Boone doesn’t answer.
“How did we end on different teams on this thing, B?” Johnny asks. “I don’t think we have divergent interests here. You want Roddick to testify against Dan Silver in a civil suit tomorrow morning. The SDPD could care less. We just want to talk to her about Angela Hart’s death. Hell, I’ll walk her to the courtroom myself.”
“If she was still alive.”
“What’s that supposed to mean?”
Boone hesitates.
“You got something on your mind,” says Johnny, “say it.”
“Dan Silver got the word pretty fast that it was Angela and not Tammy dead at the motel, Johnny,” Boone says. “I’m worried he got it from cops.”
“Fuck you, Boone.”
“I didn’t say it was
you
, Johnny.”
“Fuck you, Boone,” Johnny says.
“Okay, fuck me.”
“You think it was Harrington?” asks Johnny. “He’s a lot of things, but he’s not dirty.”
Boone shrugs.
“Sanctimonious asshole,” Johnny says. “Only Boone Daniels knows the truth, because he walks on water.”
“Jesus, Johnny.”
“So to speak.”
“Can you protect her?” Boone asks.
“Can
you
?” Johnny asks. “I mean, you can in the short run, but what about
after
she testifies? Have you thought of that? You think Dan Silver’s just going to forget she just cost him a pile of money? You’re going to devote your life to protecting this girl?”
Boone’s thought about it. It’s a problem.
“It’s an insurance company, Boone,” Johnny says. “They’ve got lots of jangle; they can afford to take a hit. Roddick was right to run. I only wish she’d run farther, because the company doesn’t give a shit what happens to her
after
she lays it down for them, do they? Her only chance is if I put Dan in the hole, and that isn’t going to happen on the arson charge. But if she’s a witness on a capital case, I can protect her.”
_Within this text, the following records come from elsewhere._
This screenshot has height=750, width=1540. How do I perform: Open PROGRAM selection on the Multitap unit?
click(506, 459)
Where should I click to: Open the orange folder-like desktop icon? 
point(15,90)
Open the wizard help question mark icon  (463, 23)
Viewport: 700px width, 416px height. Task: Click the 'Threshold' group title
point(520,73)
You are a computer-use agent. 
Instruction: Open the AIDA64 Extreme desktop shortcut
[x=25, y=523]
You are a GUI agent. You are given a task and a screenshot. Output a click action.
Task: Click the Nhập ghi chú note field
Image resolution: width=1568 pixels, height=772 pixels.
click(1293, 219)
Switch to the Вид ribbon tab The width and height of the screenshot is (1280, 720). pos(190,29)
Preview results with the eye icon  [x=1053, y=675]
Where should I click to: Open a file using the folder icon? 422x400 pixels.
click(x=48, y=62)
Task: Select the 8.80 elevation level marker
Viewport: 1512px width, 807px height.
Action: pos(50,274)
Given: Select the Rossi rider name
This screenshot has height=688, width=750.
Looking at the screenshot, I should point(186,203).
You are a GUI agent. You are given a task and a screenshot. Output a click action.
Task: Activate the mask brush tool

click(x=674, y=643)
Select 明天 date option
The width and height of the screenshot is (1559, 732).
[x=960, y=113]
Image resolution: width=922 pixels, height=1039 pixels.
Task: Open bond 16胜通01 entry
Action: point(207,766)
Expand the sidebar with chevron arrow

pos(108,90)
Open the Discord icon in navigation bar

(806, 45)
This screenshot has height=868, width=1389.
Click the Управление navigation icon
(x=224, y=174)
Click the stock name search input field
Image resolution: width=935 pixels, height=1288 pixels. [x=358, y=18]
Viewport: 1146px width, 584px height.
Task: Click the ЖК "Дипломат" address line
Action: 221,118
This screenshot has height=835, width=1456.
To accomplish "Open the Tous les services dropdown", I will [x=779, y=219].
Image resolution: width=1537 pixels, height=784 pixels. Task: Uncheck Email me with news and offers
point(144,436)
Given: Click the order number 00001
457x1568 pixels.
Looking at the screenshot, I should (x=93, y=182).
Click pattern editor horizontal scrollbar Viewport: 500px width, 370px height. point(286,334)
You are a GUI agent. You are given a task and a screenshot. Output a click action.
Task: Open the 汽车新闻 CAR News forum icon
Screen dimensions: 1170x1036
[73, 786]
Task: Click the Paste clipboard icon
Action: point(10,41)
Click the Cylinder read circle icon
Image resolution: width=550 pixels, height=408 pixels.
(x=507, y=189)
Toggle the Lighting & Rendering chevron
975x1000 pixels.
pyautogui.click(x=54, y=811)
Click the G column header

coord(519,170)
“We each have jobs to do, Johnny.”
“So fuck Angela Hart, right?” Johnny says. “Tag it a suicide. Just another dead stripper. ‘No humans involved.’ ”
“She’s not my job.”
“No, she’s mine,” Johnny says. “Put your hands behind your back.”
“Really, Johnny?” Boone says.
“I have reason to believe that you are interfering with an ongoing investigation,” Johnny says. “I have reason to believe that you have knowledge material to at least one homicide investigation. I’ll get the warrant to search your place, but in the meantime, I’m taking you in on a vandalism charge.”
“Vandalism?”
“Pushing your van through a municipal guardrail,” Johnny says. “Causing a fire on a public beach.”
Boone turns around and puts his hands behind his back. Johnny gets his handcuffs out.
“Cuffs, John?”
“Hey, you want to
act
like a skell …”
“Is there a problem, Officer?”
A woman comes to the door. Dressed, sort of, in Boone’s clothes. Her hair is damp, as if she just came out of the shower. Johnny recognizes her as the woman Boone was with when he arrived at the Crest Motel, the woman who went over and looked at the body. Her accent is clearly English.
“Who are you?” Johnny asks.
“Petra Hall, attorney-at-law.”
Johnny laughs. “Boone’s
lawyer
?”
“Among other things, yes.”
From the looks of her, Johnny has a good idea about what the “other things” are. It’s unlike Boone to sleep with clients, but it’s hard to blame him in this case. The woman is a stunner, and the voice and the accent are … Well, it’s hard to blame him.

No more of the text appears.